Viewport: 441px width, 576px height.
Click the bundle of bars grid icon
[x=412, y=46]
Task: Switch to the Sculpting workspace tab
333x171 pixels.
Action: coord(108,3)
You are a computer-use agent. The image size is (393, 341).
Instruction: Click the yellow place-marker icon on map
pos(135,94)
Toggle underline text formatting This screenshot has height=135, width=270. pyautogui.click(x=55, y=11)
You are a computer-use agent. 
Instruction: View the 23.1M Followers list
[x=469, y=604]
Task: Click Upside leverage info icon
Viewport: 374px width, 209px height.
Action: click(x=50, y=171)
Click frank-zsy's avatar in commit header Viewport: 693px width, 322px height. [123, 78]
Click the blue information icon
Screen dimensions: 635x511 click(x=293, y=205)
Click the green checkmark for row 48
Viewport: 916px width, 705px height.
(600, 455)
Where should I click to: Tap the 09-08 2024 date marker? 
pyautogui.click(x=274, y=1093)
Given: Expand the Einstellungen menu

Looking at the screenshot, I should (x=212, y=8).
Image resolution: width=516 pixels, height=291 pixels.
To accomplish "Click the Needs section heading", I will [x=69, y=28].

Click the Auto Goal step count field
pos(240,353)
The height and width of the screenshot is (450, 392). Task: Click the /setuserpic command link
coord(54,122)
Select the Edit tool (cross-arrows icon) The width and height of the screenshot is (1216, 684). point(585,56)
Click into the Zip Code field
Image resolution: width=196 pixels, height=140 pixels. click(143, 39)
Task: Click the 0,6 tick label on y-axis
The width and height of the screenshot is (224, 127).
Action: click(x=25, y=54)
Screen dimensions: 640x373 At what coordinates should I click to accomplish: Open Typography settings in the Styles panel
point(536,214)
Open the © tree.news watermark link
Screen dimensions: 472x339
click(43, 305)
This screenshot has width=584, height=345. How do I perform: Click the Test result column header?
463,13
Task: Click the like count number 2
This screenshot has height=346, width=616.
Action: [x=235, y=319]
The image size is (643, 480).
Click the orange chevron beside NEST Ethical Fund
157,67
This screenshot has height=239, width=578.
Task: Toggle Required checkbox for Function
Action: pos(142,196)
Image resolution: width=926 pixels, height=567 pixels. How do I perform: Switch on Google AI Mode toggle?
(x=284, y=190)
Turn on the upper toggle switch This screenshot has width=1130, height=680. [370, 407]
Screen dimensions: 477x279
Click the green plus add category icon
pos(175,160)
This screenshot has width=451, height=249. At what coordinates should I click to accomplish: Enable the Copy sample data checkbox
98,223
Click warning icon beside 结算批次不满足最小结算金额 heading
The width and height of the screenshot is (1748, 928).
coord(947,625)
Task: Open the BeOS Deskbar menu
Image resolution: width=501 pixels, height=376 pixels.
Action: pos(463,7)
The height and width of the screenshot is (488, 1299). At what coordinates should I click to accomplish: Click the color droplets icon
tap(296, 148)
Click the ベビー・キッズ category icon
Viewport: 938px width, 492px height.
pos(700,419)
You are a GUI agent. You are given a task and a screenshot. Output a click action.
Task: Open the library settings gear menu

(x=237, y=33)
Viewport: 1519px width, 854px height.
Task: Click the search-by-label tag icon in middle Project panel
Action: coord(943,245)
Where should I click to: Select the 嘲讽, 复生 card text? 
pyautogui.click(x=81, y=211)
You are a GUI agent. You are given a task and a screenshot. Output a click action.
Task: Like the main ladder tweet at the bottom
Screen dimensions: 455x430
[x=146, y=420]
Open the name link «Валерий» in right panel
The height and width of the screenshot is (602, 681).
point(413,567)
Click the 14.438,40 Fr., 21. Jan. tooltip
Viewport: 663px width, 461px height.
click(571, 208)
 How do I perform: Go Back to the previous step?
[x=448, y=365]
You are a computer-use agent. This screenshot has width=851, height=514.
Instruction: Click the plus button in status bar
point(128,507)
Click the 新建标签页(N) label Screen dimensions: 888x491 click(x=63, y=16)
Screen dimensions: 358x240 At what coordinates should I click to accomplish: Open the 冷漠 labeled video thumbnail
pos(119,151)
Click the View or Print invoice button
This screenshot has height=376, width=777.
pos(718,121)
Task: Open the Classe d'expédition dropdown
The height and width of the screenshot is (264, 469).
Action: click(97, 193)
+++
- **STATED PROBLEM**: How many lines of the data above contain the word "panel"? Reply with the number alone.

- **ANSWER TO THIS TASK**: 3